Domain-Specific Alignment
Domain-specific AI has long sought to align AI with human values in specific contexts. A widely studied example is the alignment of driverless cars with safety considerations. The Moral Machine experiment, which crowdsourced human judgment on ethical dilemmas faced by autonomous vehicles, highlights the challenge of encoding diverse human preferences. Given moral dilemmas where not everyone in an accident can be saved, participants were asked to choose between sacrificing passengers or pedestrians, often choosing to save children and pregnant women over others. Whether or not driverless cars can function well enough to take these preferences into consideration, the "alignment" of driverless cars is a narrow enough scope for reasonable study. Despite the inherent challenges of modeling diverse human values, the narrow focus on driverless cars' alignment makes the task more feasible.

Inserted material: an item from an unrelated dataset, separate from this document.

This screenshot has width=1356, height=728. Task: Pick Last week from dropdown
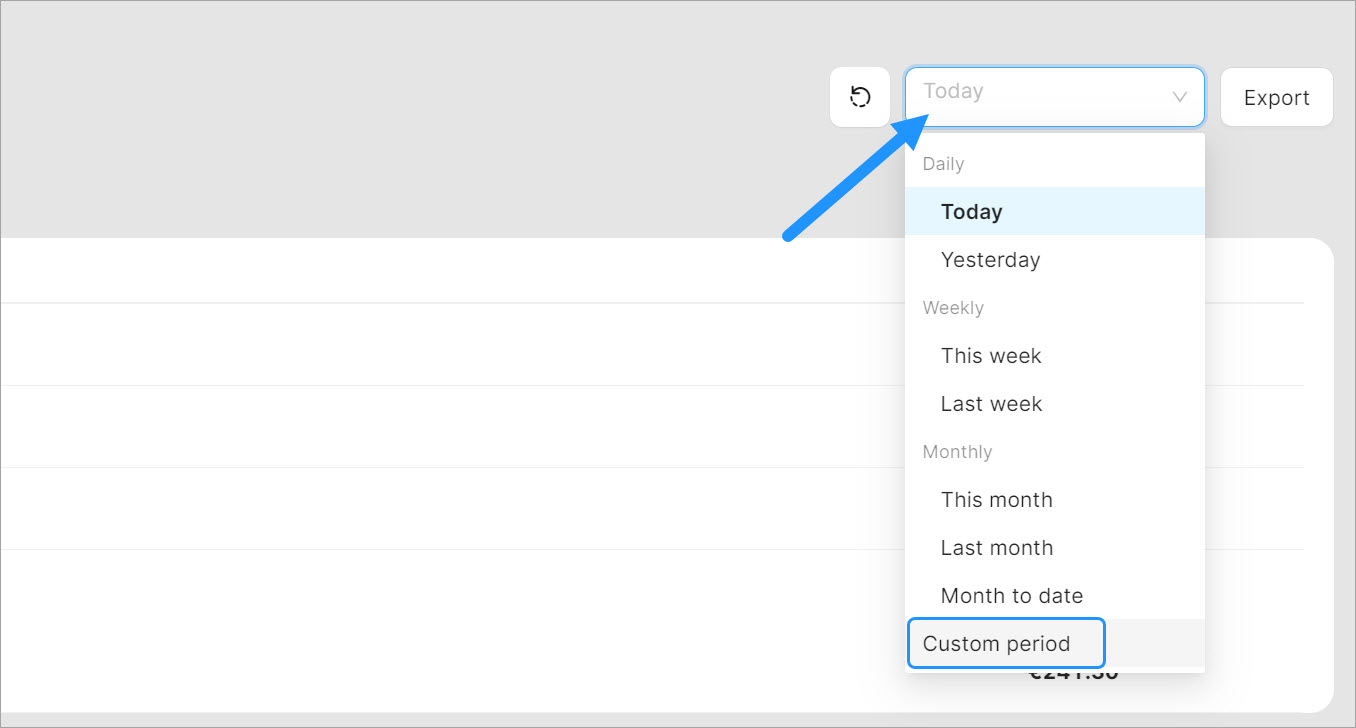point(991,404)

As AI continues to be applied in various fields, ensuring that AI is beneficial for humanity will require alignment in those specific contexts. Social media recommendation algorithms should be aligned to prioritize users' mental health, autonomous vehicles should be aligned to prioritize safety, and medical diagnostic AI should be aligned to prioritize patient well-being. While progress in LLMs and chatbot alignment is impressive, focusing on aligning AI with human values in specific applications will allow for the use of domain-specific knowledge and regulation to ensure that AI technologies serve human interests effectively.
TL;DR
The "superalignment" problem is unreasonable given the complexity of human values, the vast space of possible scenarios, and the framing around a singular superintelligent AI. Instead, aligning specific AI with human values in application domains, such as driverless cars or social media recommendation algorithms, is a more feasible and effective approach to ensuring that AI technologies serve human interests.

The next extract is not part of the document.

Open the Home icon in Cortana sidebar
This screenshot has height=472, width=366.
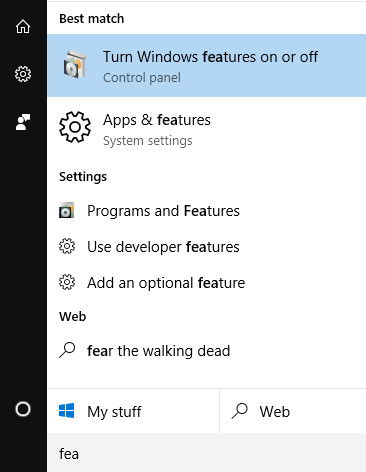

Yes. Concisely, imagine the people who have historically chosen to be martyrs for whatever reason. Now suppose that their martyrdom was 'generally good'. How can an AGI or ASI be reconciled with aligning with those values? It's an impossible problem to solve. It may be either impossible to reconcile those values as a reward, or extremely harmful to the model and society.
In other areas (theoretical computer science), imagine a model that uses abstract rewriting system (ARS) capabilities and confluence to self-exfiltrate. If that model is then bound by another model or a malicious human, its policy or alignment set can be completely distorted or used in unintended ways.

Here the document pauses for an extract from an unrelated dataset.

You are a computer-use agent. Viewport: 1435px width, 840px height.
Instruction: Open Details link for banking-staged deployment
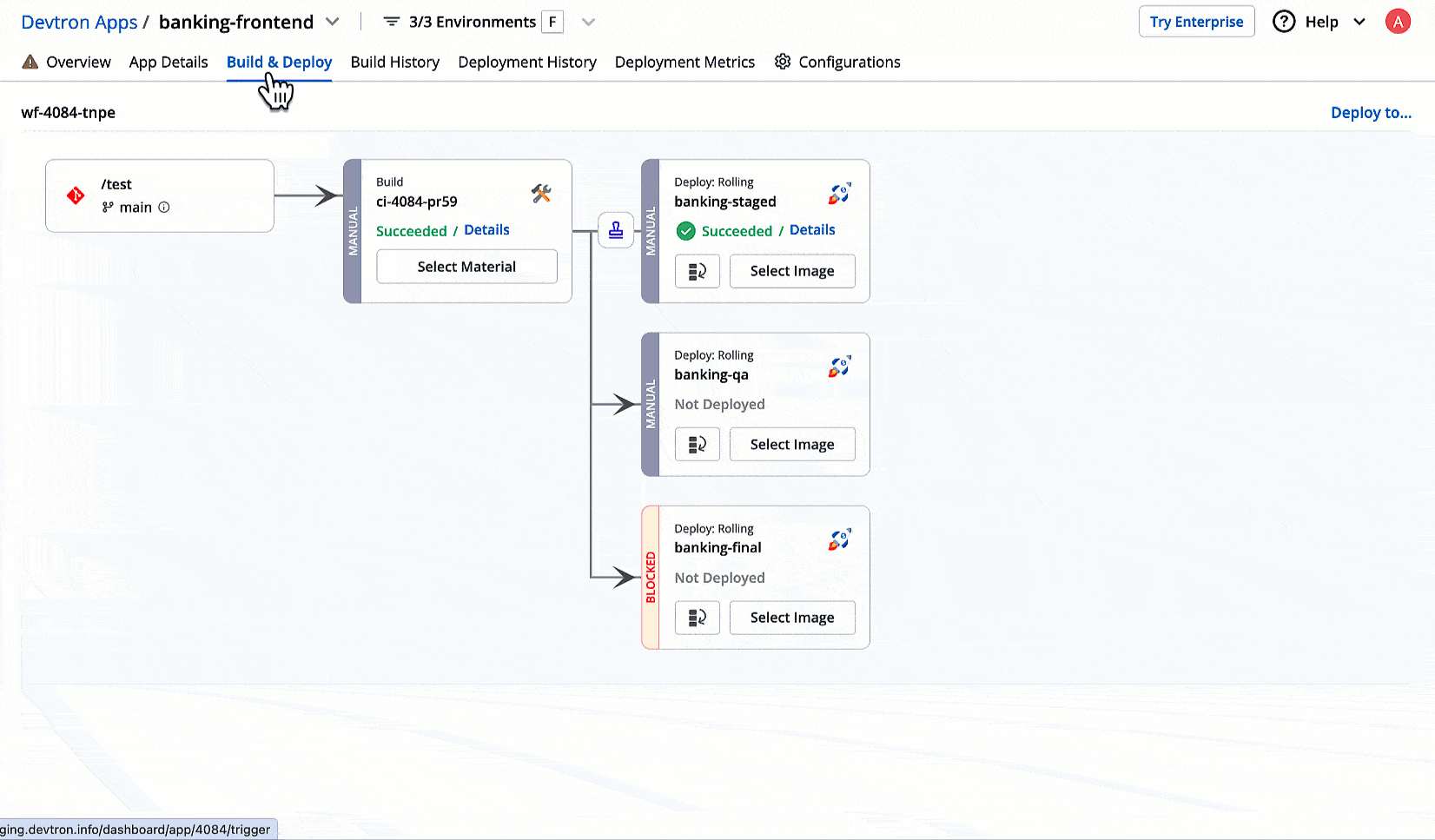pyautogui.click(x=812, y=230)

There are still too many things that seem to me to be inconsistent with the superalignment project.
Personally, I believe that a "strong-to-weak" approach might actually be more fruitful. That is, using an extremely sophisticated system in a closed and secure environment to train less sophisticated systems that are open to the public. While this approach still has challenges, these challenges are more about cybersecurity and technology than "value" issues, assuming that the strong agent can distill the bad outputs from a less sophisticated model. Again, this is just a raw idea, but I personally believe it is more fruitful than the "weak-to-strong" generalization approach, which assumes we can safely face a deployed superintelligence trained with weaker agents.